Because the trained sample participating in the present study is accustomed to conventional resistance exercise, it appears that this long-term activity may lead to a protective mechanism against muscle damage induced by eccentric intervention for elbow flexors similar to the second bout effect observed in untrained individuals [16]. As such, the immediate and 10-min post-intervention decrease in muscle stiffness (µ) responses may be associated with the individuals' training level, distinct from the sample used by Lacourpaille et al. [14] 30 min after eccentric intervention.
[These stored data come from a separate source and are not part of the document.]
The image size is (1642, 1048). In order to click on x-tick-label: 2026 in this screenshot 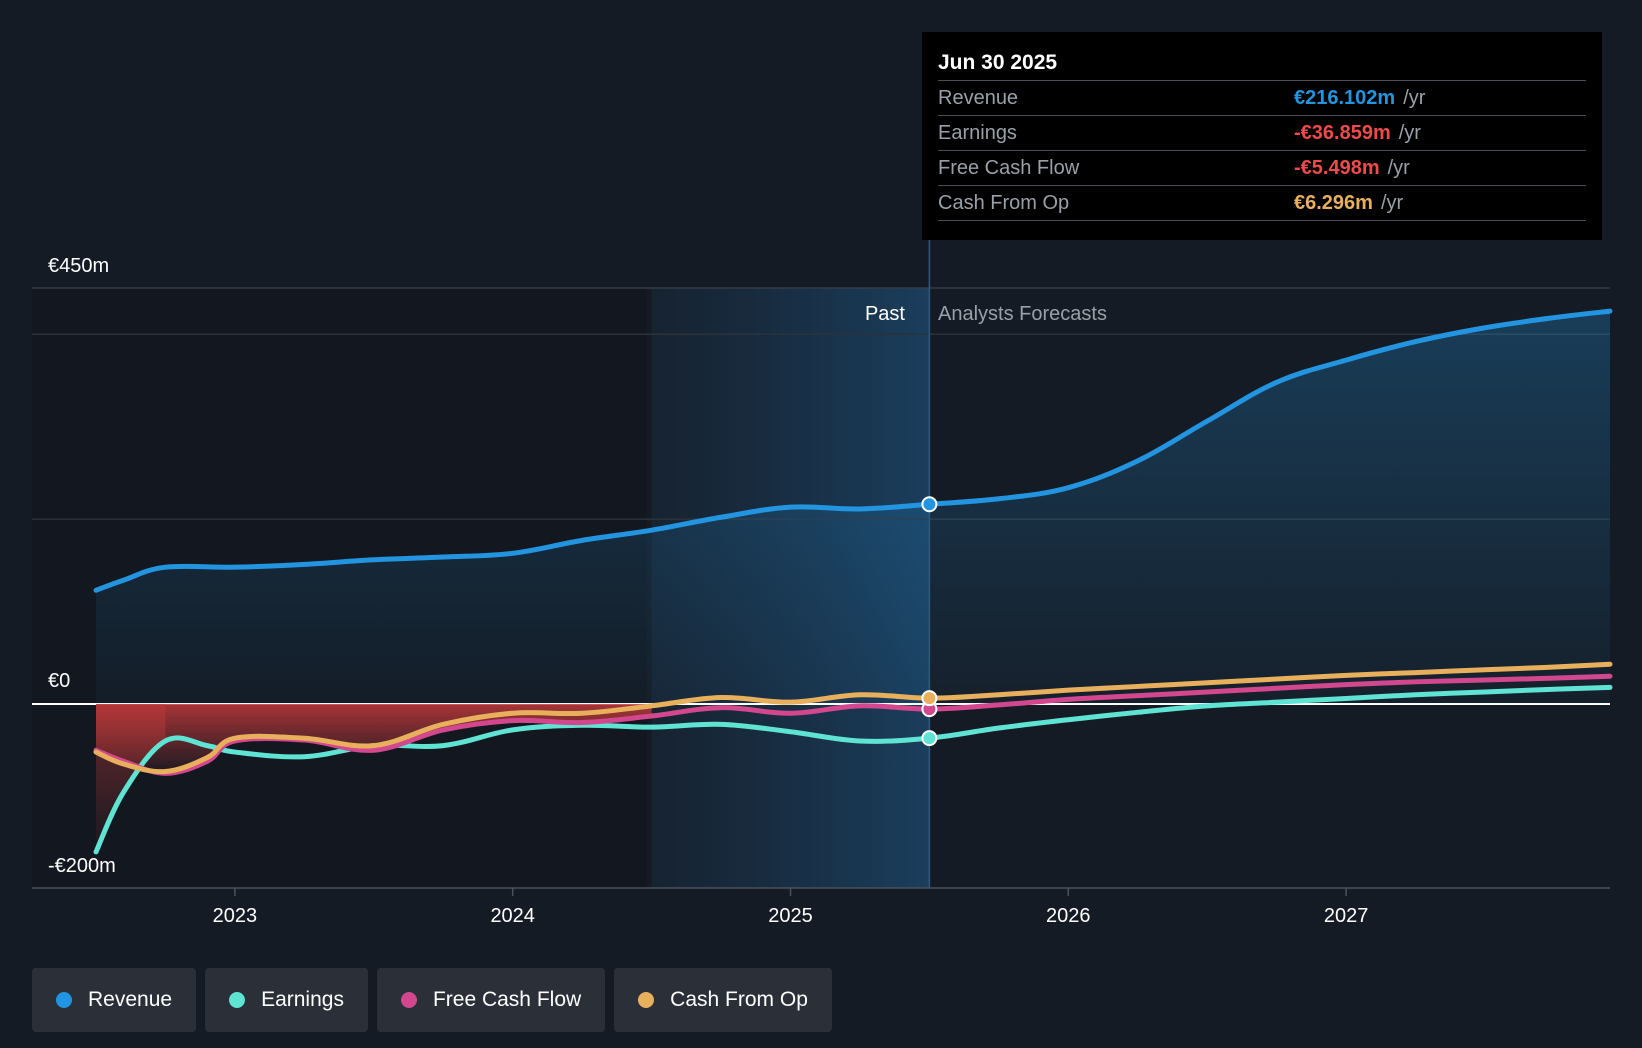, I will do `click(1068, 916)`.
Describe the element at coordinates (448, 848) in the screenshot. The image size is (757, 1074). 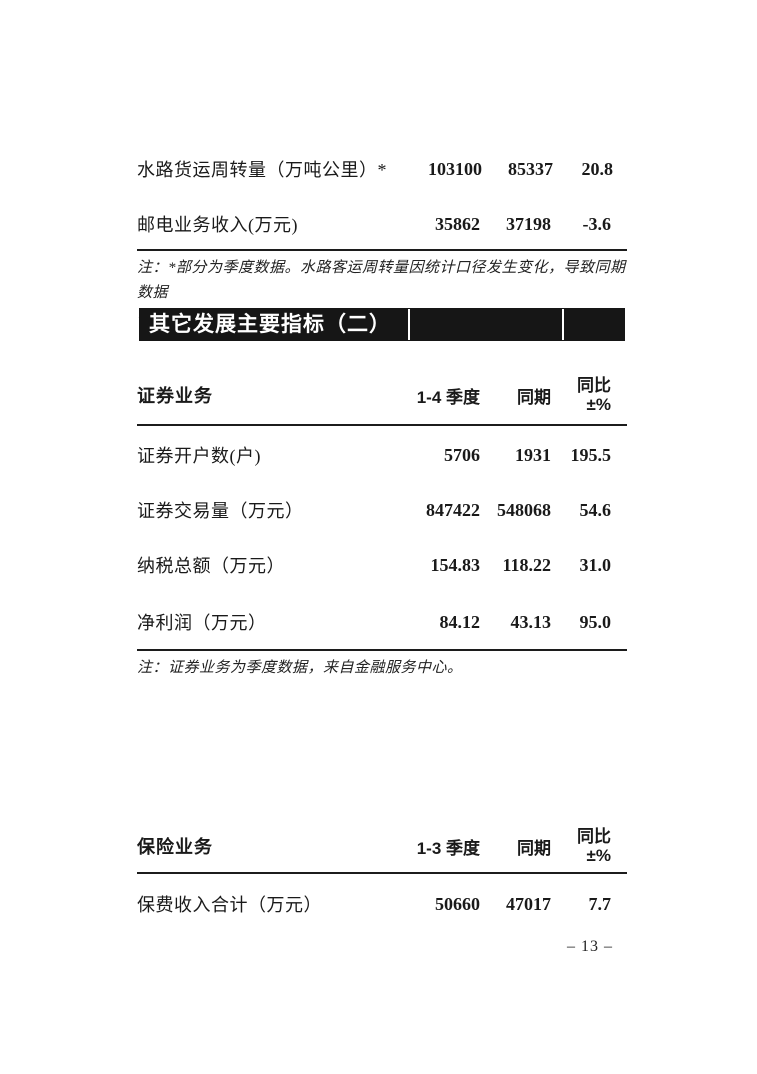
I see `column-header-period: 1-3 季度` at that location.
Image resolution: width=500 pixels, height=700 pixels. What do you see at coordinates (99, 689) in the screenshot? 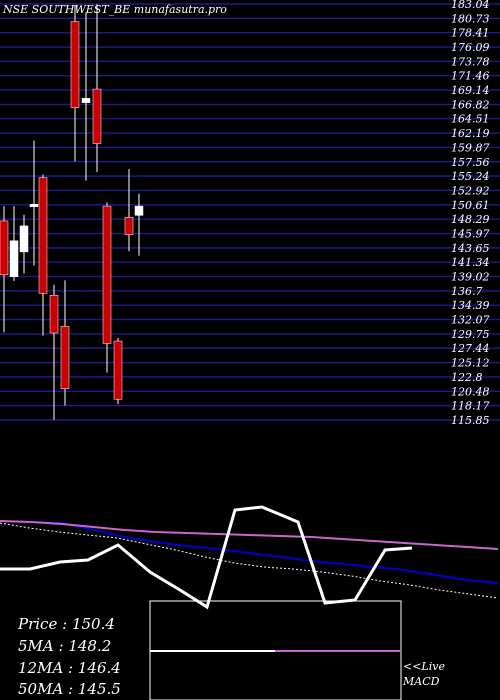
I see `ma50-value: 145.5` at bounding box center [99, 689].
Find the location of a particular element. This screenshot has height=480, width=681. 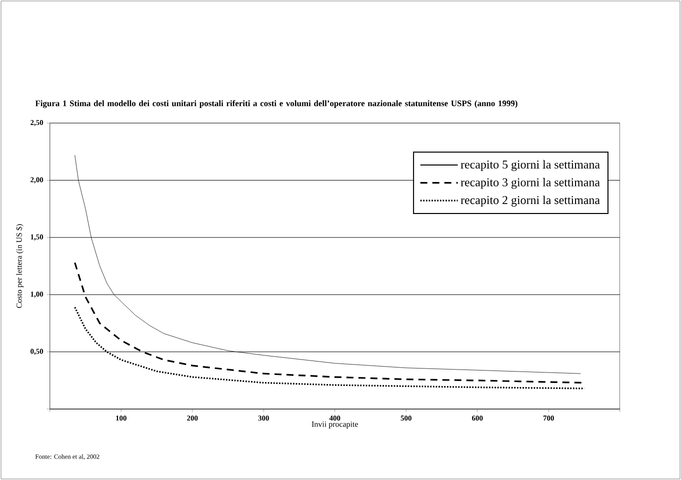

The primary focus of this study was to assess the usefulness of elastography in analyzing post-high-intensity exercise effects, considering in the subjects' training level and the technique's capacity to monitor the transient exercise-induced injury process. However, the current investigation exhibits some limitations deserving careful attention, such as the absence of commonly utilized markers in the assessment of EIMD, including blood markers, swelling, range of motion [37] and the immediate post-exercise assessment of blood flow. Additionally, it is imperative to highlight the non-generalizability of this study's outcomes to other muscle groups. Notably, existing literature extensively documents the heightened vulnerability of arm muscles to muscle damage compared to their lower limb counterparts [38].

Conclusion

This study presents the immediate and short-term implications of eccentric exercise-induced muscle damage (EIMD) on biceps brachialis stiffness using elastography, alongside assessments of muscle soreness and maximum voluntary isometric contraction (MVIC) in well-trained individuals. The observed substantial reductions in torque and muscle stiffness immediately and 10 min post-exercise point towards the potential involvement of mechanical stress, sarcomere and cytoskeletal rupture. Notably, the absence of significant intracellular fluid accumulation in this early phase of EIMD unveils a distinct response pattern in trained individuals when compared to results in the literature with untrained voluntary. These findings emphasize the application of elastography in the follow-up of the acute biomechanical changes following high-intensity exercise, shedding light on potential adaptations in tissue response among trained subjects. Moreover, further studies are needed to analyze different groups with varying training levels and different muscle groups with distinct muscular architecture, enabling future clinical application of SSI elastography technique in evaluating training periods or rehabilitation after injuries. As SSI technique can provide precise insights into muscle stiffness and tissue adaptations in response to training and intense exercise, it can assist in planning training programs and rehabilitation after injuries.